Why does Secure Call require minimal app permissions?

Why does Secure Call require minimal app permissions?
11/04/2016

Sometimes people ask us "Why I cannot reuse my phone's contacts in Secure Call like any other apps?" or "Why does my Secure Call number changes after reinstall?". All of these questions actually related to app permissions. We always wanted full anonymity for Secure Call from the beginning. So, we had to sacrifice, some easy-routes for our developers. For example, if we would choose synchronizing phone contacts instead of implementing our own contacts, the life could be easier for our developers. Or our developer could easily manage accounts on server-side by using real phone numbers as account unique identifiers.

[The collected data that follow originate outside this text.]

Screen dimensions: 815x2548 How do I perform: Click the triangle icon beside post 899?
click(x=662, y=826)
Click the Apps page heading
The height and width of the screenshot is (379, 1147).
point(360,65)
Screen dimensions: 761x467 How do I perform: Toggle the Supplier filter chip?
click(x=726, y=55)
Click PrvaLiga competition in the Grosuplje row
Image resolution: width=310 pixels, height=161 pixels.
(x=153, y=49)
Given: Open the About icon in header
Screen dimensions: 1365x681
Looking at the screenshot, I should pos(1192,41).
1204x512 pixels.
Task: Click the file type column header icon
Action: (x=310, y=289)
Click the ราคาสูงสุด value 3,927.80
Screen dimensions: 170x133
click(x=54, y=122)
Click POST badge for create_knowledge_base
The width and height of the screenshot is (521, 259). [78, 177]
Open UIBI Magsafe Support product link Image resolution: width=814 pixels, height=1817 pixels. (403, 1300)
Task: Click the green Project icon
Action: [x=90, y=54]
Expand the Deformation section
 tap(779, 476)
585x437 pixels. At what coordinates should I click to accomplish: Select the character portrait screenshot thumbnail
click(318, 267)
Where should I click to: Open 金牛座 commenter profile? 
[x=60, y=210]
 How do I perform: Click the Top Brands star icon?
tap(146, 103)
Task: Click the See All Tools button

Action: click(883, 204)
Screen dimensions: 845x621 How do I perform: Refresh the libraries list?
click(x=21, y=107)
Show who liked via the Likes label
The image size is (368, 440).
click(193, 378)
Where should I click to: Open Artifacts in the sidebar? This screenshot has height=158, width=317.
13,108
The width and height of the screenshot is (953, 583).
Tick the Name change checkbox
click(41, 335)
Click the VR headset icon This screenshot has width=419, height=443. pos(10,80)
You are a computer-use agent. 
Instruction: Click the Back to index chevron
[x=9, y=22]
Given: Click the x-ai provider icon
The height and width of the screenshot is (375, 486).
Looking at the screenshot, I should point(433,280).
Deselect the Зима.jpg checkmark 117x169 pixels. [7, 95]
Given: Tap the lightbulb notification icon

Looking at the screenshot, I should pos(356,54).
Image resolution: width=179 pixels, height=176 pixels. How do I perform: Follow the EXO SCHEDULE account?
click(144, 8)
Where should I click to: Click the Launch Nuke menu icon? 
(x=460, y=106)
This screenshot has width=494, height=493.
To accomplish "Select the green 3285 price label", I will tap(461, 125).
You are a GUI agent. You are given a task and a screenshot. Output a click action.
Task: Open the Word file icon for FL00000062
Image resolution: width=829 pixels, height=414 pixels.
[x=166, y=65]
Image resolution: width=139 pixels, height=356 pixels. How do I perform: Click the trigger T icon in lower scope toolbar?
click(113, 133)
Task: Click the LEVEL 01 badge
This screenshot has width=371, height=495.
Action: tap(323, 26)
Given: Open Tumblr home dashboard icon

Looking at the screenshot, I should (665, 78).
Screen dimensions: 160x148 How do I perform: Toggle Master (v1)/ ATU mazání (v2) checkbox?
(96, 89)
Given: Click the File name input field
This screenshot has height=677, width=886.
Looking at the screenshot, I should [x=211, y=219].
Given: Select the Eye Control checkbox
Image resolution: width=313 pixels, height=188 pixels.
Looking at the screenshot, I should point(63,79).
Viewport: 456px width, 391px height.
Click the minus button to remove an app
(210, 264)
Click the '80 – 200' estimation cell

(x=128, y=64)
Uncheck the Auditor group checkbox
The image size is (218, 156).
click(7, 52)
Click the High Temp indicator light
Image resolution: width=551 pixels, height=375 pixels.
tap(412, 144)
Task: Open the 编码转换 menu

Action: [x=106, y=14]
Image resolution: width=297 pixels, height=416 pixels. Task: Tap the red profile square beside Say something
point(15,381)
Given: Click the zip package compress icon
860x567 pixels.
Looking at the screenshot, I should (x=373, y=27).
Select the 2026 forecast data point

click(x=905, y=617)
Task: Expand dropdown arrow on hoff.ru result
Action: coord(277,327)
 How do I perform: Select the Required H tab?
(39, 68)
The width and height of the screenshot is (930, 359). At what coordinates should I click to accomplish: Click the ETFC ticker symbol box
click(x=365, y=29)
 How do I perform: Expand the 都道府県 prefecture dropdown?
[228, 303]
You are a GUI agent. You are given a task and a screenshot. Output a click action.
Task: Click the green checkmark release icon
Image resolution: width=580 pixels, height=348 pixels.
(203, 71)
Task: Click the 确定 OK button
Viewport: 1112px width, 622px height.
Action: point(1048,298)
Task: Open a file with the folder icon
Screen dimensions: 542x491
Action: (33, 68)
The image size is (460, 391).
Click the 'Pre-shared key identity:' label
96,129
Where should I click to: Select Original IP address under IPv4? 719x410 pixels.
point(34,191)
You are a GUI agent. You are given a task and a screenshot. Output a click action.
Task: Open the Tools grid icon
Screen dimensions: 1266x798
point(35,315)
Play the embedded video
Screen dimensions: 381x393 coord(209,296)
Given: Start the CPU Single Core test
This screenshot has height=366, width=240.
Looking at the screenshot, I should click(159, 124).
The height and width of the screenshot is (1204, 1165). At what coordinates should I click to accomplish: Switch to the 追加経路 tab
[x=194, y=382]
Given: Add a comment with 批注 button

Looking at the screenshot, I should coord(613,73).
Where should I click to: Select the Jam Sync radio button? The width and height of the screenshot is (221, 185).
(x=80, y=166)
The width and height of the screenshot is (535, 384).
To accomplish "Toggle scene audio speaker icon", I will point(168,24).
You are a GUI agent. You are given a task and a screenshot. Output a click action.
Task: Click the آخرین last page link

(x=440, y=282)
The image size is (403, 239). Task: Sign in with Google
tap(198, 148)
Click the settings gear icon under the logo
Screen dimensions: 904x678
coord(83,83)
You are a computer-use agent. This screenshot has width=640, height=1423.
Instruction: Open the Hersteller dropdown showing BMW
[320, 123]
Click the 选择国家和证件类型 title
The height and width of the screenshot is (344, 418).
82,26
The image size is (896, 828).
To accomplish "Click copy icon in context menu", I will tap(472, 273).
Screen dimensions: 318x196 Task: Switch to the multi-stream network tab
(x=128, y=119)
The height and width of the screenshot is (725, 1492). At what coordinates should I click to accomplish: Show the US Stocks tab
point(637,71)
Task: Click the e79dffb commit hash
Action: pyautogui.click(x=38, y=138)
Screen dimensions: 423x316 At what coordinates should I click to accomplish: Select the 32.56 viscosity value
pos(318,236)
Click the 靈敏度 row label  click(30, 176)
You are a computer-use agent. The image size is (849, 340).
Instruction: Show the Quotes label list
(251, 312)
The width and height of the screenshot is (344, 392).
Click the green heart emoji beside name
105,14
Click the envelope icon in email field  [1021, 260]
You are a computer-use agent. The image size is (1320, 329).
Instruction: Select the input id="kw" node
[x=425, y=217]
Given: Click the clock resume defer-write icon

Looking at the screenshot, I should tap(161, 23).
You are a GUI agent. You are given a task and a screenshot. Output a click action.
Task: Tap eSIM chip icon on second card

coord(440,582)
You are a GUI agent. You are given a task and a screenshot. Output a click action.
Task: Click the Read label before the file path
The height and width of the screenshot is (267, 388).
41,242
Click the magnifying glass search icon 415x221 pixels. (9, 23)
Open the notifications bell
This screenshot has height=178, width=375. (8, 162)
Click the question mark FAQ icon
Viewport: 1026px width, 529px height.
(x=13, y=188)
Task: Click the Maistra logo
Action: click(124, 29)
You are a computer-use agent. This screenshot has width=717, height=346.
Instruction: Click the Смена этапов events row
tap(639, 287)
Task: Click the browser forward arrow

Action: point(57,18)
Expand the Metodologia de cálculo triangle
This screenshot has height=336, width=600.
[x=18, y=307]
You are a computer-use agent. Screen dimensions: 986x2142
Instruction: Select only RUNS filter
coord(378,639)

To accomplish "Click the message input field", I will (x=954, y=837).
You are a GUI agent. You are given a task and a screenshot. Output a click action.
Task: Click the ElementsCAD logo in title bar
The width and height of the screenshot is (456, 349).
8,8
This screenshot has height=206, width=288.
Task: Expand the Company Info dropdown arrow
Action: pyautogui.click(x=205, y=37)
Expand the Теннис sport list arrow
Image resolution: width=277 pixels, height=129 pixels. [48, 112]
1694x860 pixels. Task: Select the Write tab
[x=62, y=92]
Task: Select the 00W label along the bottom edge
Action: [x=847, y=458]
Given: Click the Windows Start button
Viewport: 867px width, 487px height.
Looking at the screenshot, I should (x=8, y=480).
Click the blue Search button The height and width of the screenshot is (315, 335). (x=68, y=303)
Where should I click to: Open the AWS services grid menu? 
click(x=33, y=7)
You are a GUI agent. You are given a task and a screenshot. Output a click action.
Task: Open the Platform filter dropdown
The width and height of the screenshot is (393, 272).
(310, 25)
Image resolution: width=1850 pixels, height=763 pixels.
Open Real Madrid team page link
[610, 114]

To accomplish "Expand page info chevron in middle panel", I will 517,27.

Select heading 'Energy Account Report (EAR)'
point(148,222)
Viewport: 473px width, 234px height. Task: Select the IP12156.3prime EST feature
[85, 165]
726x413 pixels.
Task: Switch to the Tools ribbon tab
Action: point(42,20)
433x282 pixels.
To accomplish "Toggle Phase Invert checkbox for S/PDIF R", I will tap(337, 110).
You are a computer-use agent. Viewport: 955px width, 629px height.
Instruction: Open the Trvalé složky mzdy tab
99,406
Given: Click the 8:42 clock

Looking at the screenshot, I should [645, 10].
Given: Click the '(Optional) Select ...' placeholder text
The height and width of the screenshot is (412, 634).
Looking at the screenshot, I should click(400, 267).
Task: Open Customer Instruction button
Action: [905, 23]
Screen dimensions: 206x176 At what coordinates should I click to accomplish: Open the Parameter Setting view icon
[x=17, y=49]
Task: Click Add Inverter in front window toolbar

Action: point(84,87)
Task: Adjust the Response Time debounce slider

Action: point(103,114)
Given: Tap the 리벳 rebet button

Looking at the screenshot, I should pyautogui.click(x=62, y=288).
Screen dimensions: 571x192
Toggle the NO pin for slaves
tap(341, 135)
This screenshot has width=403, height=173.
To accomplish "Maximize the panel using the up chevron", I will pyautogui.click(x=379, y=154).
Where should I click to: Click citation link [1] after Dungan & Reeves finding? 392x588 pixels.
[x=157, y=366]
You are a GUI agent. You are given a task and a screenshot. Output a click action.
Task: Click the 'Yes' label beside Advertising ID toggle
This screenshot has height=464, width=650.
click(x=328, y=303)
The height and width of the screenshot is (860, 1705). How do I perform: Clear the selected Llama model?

We could also make our life easier by just adding an optional anonymous switch like some apps did. Also, we could simply complain like "You cannot do this action while anonymity turned on." if you would try to access some information which we didn't implemented separately for anonymous turned-on state. Also, if we had require some extra permissions, we could never prove that we don't use them other than explicitly stated purposes. For example, if we had access your phone state, we could never prove that we don't use your IMEI number other than device identifier purpose. At the end of day, our app is not an open source software, so there would be no way to prove what we're doing.

As a result, we've decided completely dropping "unnecessary" permissions for a voice calling app all together. For example, do we really need "reading/sending SMS" permission for a voice calling app? Absolutely no!